┌─ Exercise materials
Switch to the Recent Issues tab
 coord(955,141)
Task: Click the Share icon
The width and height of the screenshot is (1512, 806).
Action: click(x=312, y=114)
└─
=== Work required ===
Render every row above as a Markdown table with two columns, Number and Content. Give each line its sequence number and its text, and omit blank lines.

=== Correct response ===
| Number | Content |
|---|---|
| 1 | Switch to the Recent Issues tab |
| 2 |  coord(955,141) |
| 3 | Task: Click the Share icon |
| 4 | The width and height of the screenshot is (1512, 806). |
| 5 | Action: click(x=312, y=114) |